When I returned a decade later, I had well planned an excursion for a number of friends who were all first-timers in this area particularly, but also in wilderness generally, so there were some rumors of a revolt based in creature comforts. I was the only one who seemed to be seeing wildlife, perhaps because most wildlife is not deaf, and I heard a great deal about the three B's: bugs, blisters, and bathrooms--and how nice it would be if the National Park Service could eliminate the first two and furnish the third. But I had brought along in my backpack a creature comfort access of a different type. I had purchased a couple of inflatable rafts to use as a backpackable accessory for just such an occasion, and pulled them out after the camp had been set up for the evening, and blew them up and stocked them for a bit of a launch onto Chickenbone Lake, the apex of our planned and permit-granted circuit hike.

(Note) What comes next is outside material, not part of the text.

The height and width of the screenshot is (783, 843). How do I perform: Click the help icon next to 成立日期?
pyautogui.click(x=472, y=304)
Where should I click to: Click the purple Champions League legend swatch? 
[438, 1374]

What a good idea! It worked superbly well, and I paddled the raft out into the lake and spotted a cow and bull moose wading through the shallows grazing the vegetation on the bottom. I began to cast toward the shallows, and had several hits even before I had silently paddled slowly toward the moose. The big bull raised his head and swung it slowly in my direction, water dripping from the velvet covered palms of his antlers--the fastest growing tissue on Isle Royale in the late summer season as the days begin to shorten noticeably. I flipped my spoon toward his feet and it was hit instantly by a heavy northern pike, who tussled under the weeds until I could bring him carefully toward the raft. Now, Esox Lucius has long sharp spines in his fins, and much sharper pointy teeth in his snapping jaws, and I did not want him to exercise any of these fine points inside the raft which was the only thing that was holding me on the surface over deep water a short cast from a bull moose standing in the shallows contemplating what it was that I seem to have just taken away from him.

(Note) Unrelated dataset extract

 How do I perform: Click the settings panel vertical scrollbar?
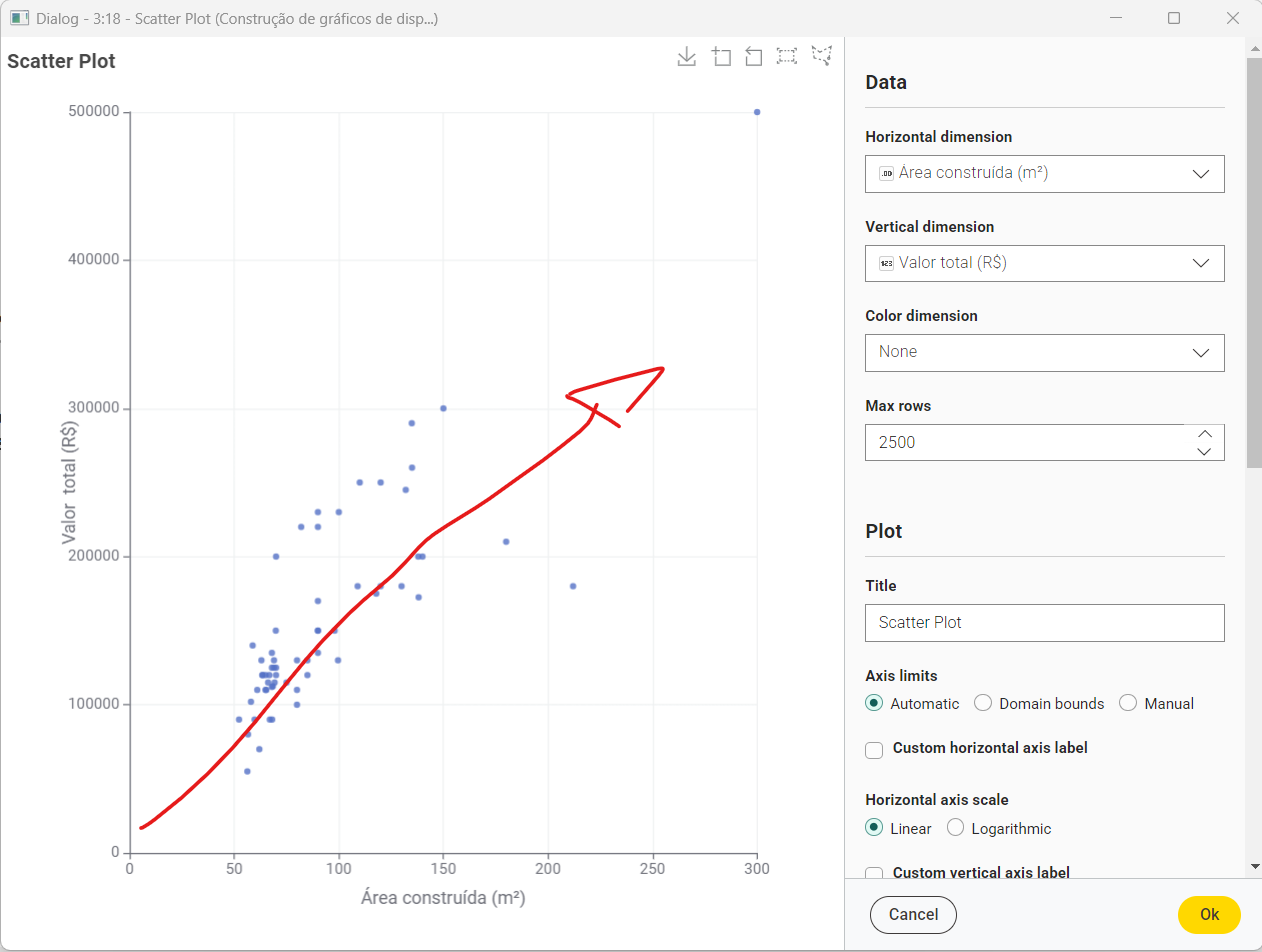click(1254, 262)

I looped a length of parachute cord around the pike's head and through its gill covers, and tied the end to the loop on the front of the raft. I now had a stringer, and it was already loaded with one pike, when a second hit the spoon and I fought him around the moose as I tried to make as little commotion as possible minimizing surface splashing. I heard a splash behind me on the bank about as far from the moose as I was. I did not turn to look until I had the second pike on the stringer. I heard it again and turned to look. What a reward! Two otters were using the steep muddy bank for a slide, and had luged down the incline to slip into the water and corkscrew around, one holding a flopping bluegill in its mouth. This was an idyllic paradise in the isolated North Woods! I had just taken a picture of the bull moose, and had tried to shoot the elusive otters, when a loon came by at close range and posed for me before diving. I limbered out the rod, and was fishing when I started to move away toward the center of the lake. I caught another northern, and when trying to string the third one on the cord, I realized that the other two were pulling the raft and me out into the lake. What a good group of stories I would have to tell over the northern pike fillet supper we could all enjoy--and I could tell them of my proximity to the moose, the otters and the loon, and my would-be "outboard motors" pulling me in the direction that I had wanted to go anyway!

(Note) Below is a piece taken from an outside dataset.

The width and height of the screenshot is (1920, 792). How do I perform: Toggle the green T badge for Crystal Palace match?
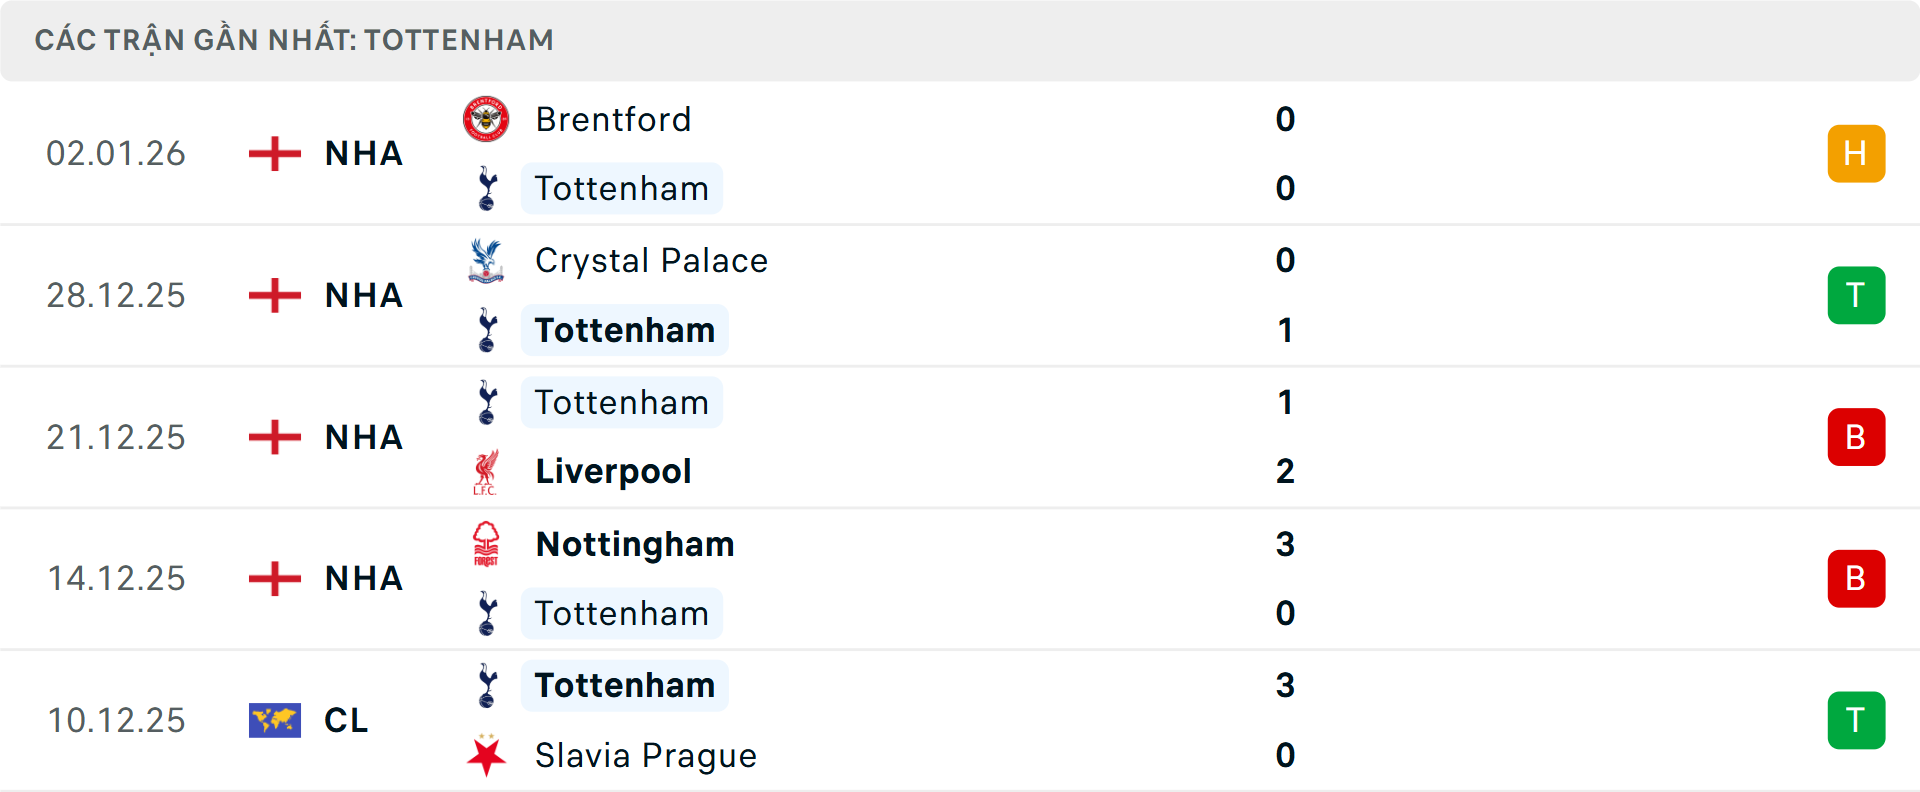click(1857, 295)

I paddled toward camp, stopping to fillet the pike and return in triumph to the happy campers with dinner ready for preparation. When I got there, they were gone. They had packed up and stolen away in a mutiny from the trek leader and permit holder, since they remembered that at least there was a bathroom back at the NPS boatlanding, and they could escape this forsaken place where there was nothing much to see anyway.

Fresh northern pike fillets, like wilderness, moose, otters and loons, are not for everyone.